Я не видел, как Рубан доковылял до своей постели. Я и не думал о нём, я знал, что он поступил как и следовало поступить честному человеку. И как не следовало тёртому зеку, живущему «по понятиям»: «Не суйся никуда».[63] Конечно же, Комиссар рисковал не меньше меня. И всё же заступился. А насчёт «фашиста», то Рубан действительно имел пятьдесят восьмую статью, пункт десять, — за антисоветскую пропаганду. Неизвестно, за что его наказали. По слухам, с каким-то высоким начальством не поладил, брякнул правду в глаза. Ему, бывшему замполиту полка, словно в насмешку, и пришили подходящую статью. Чтобы уважал руководство. И не перечил бы партийным, хоть и мелким, но вождям. Обычная история.
А я недавно сетовал, что у меня настоящих друзей нет. А Рубан?
Когда усталость и безразличие схлынули, мне захотелось подойти к Леониду Романовичу и поблагодарить его.
Но я вовремя спохватился — нельзя. Обвинят, чего доброго, в сговоре. Ладно. После. Завтра. Когда все утопают на работу.
Ночью я опять бдел. И всё пытался угадать, кто из мельтешащих передо мной обитателей землянки украл и сожрал сало. Никто в отдельности не вызывал обоснованных подозрений. Ни на кого у меня не было оснований так подумать.

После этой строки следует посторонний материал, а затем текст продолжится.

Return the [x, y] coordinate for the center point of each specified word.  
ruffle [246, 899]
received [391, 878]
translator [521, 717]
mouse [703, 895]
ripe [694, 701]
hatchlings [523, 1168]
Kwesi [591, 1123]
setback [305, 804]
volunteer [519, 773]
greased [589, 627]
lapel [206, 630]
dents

Вот и сам потерпевший в нижнем белье, накинув на плечи куцую телогрейку, подался до ветру. Я слышал его тяжелые шаги, звук тугой струи о землю, за углом палатки. Лень подальше-то отойти. Ну люди!
Потом наступила тишина и раздались непонятные звуки, похожие на приглушённые стоны и сдавленные короткие всхлипывания. Уж не понос ли его прохватил, горемыку? Такое бывает от переедания. Ну уж это совсем ни в какие ворота… Отбежать, что ли, дальше не мог? Пусть сам за собой убирает!
Я быстро поднялся и вышел в летнюю темь. Вовсю стрекотали сверчки. За углом палатки стоял Зелинский. Со шматком сала в пятерне. Рот его был набит — не закрывался. Похоже, он не мог проглотить слишком большой кусок и давился. Глаза его были безумно выпучены. Наверное, Зелинский испугался меня, ведь я появился перед ним неожиданно.
Я сразу догадался обо всём, не вымолвив единого слова, возвратился в палатку. Всё во мне кипело от негодования.
Вскоре, согнувшись и не глядя в мою сторону, прошаркал мимо Зелинский. Он долго возился на нарах, потом спустился вниз и двинулся, как мне показалось, к бачку:
— Пить захотел. Салоед! — с ненавистью подумал я. — Мерзавец! Завтра утром я тебе устрою… показательный процесс. Пожалеешь о своей подлости.
Но не за питьём влачился Зелинский. Он подошёл ко мне, оглянулся по сторонам и ткнул под нос мне громадный кулачище. Я инстинктивно отпрянул. Он разжал пальцы. На ладони лежал небольшой заскорузлый кусок жёлтого, как лицо Комиссара, сала.
— Чепай, — прошептал он.
— Да ты что? — удивился и вознегодовал я. — Совсем чокнулся?
Видно было, как одутловатая физиономия его, и без того бледная, побелела ещё сильнее.